Doppelganger is a study of doubleness, and doubles—Klein and Wolf; left and right; self and avatar; who Wolf was and who she’s become; of how each “side” in this situation is imagining the other is living in a crazy dreamworld; of Israel and Palestine; of foundlings and how some parents of autistic children describe their offspring in similar terms, seemingly “normal” children replaced by another; about how so much far-right rhetoric employs language and ideas from progressive causes and can also thereby render language as meaningless.

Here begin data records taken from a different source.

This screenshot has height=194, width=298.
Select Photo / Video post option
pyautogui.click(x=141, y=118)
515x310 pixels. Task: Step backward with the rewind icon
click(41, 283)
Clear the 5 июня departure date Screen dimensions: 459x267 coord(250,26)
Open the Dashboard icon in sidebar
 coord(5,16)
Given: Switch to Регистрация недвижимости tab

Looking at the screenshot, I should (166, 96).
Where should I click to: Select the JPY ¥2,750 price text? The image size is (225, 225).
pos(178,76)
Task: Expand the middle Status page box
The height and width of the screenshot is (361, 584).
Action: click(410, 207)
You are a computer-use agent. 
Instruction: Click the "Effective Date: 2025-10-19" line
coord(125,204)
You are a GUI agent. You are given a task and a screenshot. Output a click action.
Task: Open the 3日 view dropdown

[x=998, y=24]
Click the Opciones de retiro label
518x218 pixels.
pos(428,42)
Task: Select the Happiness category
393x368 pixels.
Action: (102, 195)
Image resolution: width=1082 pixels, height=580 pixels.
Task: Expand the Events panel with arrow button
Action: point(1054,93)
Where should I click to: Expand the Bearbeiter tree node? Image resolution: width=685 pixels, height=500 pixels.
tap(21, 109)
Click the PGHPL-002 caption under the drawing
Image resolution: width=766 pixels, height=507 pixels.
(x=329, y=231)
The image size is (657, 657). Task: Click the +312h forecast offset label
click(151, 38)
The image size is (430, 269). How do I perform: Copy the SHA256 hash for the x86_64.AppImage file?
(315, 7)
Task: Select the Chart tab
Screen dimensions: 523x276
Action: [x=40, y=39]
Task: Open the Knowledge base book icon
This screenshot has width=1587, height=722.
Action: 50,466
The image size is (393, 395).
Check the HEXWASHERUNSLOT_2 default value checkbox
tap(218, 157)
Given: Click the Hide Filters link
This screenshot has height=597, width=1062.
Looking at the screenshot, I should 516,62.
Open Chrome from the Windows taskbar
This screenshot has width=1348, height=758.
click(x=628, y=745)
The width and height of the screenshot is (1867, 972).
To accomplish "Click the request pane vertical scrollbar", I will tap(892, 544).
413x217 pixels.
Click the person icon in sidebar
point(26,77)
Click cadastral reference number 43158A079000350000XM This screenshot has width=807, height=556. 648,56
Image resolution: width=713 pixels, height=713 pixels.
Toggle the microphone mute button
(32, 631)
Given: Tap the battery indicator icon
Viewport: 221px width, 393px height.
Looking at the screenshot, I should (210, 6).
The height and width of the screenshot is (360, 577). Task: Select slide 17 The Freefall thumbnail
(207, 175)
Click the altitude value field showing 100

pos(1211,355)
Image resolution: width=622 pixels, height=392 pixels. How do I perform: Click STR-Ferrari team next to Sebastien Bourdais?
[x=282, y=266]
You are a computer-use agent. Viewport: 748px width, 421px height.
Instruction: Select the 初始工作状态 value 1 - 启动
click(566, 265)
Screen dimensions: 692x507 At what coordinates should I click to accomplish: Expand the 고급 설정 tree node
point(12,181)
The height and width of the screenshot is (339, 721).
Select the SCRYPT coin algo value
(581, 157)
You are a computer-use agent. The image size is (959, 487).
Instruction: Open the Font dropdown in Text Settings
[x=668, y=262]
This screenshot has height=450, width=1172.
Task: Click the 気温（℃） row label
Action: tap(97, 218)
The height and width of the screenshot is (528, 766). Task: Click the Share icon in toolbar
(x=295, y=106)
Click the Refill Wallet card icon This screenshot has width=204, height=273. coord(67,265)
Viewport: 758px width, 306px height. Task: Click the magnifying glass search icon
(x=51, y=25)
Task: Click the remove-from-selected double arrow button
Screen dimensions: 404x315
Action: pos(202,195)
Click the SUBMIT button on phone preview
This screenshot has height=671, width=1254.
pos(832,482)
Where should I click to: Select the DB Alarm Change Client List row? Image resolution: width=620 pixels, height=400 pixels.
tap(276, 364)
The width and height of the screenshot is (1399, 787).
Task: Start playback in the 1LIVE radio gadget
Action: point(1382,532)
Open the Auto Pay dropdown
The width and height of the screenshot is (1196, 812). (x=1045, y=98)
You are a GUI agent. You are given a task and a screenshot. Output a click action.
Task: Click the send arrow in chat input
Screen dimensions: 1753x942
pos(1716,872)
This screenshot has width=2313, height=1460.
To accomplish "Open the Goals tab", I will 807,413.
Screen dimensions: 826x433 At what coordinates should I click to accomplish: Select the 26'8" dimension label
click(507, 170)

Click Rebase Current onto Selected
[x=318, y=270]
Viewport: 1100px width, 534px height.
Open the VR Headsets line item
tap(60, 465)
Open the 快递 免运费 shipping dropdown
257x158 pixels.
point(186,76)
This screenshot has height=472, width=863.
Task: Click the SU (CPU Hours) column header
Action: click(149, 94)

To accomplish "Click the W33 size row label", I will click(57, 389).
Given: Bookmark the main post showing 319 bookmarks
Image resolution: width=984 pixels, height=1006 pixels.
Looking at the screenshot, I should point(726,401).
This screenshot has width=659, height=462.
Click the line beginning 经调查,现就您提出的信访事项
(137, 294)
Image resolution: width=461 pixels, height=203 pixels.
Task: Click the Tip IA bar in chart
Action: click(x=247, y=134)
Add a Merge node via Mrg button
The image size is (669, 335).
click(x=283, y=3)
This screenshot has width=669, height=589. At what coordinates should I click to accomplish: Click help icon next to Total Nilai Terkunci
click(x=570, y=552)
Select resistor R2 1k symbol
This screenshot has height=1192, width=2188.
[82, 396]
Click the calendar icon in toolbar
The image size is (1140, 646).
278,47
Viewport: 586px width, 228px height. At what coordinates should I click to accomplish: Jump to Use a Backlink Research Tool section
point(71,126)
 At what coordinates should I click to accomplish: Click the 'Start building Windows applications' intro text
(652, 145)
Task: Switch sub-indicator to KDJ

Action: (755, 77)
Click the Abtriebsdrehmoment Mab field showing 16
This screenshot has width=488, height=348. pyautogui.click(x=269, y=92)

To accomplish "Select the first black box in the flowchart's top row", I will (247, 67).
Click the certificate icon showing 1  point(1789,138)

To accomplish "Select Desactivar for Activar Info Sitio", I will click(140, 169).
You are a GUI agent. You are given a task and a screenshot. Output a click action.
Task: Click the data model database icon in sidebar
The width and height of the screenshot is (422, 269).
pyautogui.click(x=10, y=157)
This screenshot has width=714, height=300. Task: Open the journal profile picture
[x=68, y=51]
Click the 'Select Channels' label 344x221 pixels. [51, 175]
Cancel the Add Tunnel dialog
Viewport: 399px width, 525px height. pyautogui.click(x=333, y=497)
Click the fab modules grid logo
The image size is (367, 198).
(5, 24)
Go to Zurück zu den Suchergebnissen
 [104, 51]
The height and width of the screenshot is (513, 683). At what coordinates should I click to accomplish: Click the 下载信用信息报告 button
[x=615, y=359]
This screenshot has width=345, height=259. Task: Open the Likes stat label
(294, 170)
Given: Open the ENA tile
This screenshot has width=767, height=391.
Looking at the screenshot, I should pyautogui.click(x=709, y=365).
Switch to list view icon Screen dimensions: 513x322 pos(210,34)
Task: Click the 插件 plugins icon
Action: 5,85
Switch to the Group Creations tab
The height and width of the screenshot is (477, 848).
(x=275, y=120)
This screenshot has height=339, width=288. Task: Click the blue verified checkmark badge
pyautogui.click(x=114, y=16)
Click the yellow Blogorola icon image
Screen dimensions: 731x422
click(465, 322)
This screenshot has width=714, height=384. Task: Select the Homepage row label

She writes about buffoonish monsters like Boris Johnson and Donald Trump, and even Putin, and describes “pipikism”—a term borrowed from a Philip Roth novel—”the antitragic force that inconsequencializes everything—farcicalizes everything, trivializes everything, superficializes everything.” She writes, “It doesn’t just farcicalize what they say; it farcecalizes what many of us are willing and able to say afterward.”
But of course any mirror is not just about its reflection, but also about what it tells us about ourselves, and Doppelganger is also a fascinating self-examination, as well as an actually kind and sympathetic study of what might have happened to Wolf and what particular aspects of her character make Klein a bit uncomfortable for what they suggest about Klein herself (and the last chapter, in which Klein describes them meeting in the early 1990s when Klein was a reporter for the University of Toronto’s student newspaper, The Varsity, is generous, weird and extraordinary). She also makes clear that social movements are the way out of this mirror world nightmare we find ourselves in, acknowledging that some conspiracies are indeed quite real (ie disproportionate power in the hands of a few unelected dudes who have too much money, for example) and showing that collective efforts are the only way to meet the pressing challenges of future (ie climate change, fear of which is provoking all this terror in the first place, such refusal to look reality in the face).
“Calm is resistance,” Klein writes in Doppelganger, quoting John Berger’s response to her earlier book, The Shock Doctrine, and I thought about that line too in the context of last week’s hateful demonstrations, how responding to panic and terror with panic and terror is simply a perpetuation of a narrative I don’t want to be a part of.
“The effect of conspiracy culture,” writes Klein in her new book, is the opposite of calm; it is to spread panic.” In Doppelganger, Klein suggests a deeper, more thoughtful way of acting (and thinking) in response.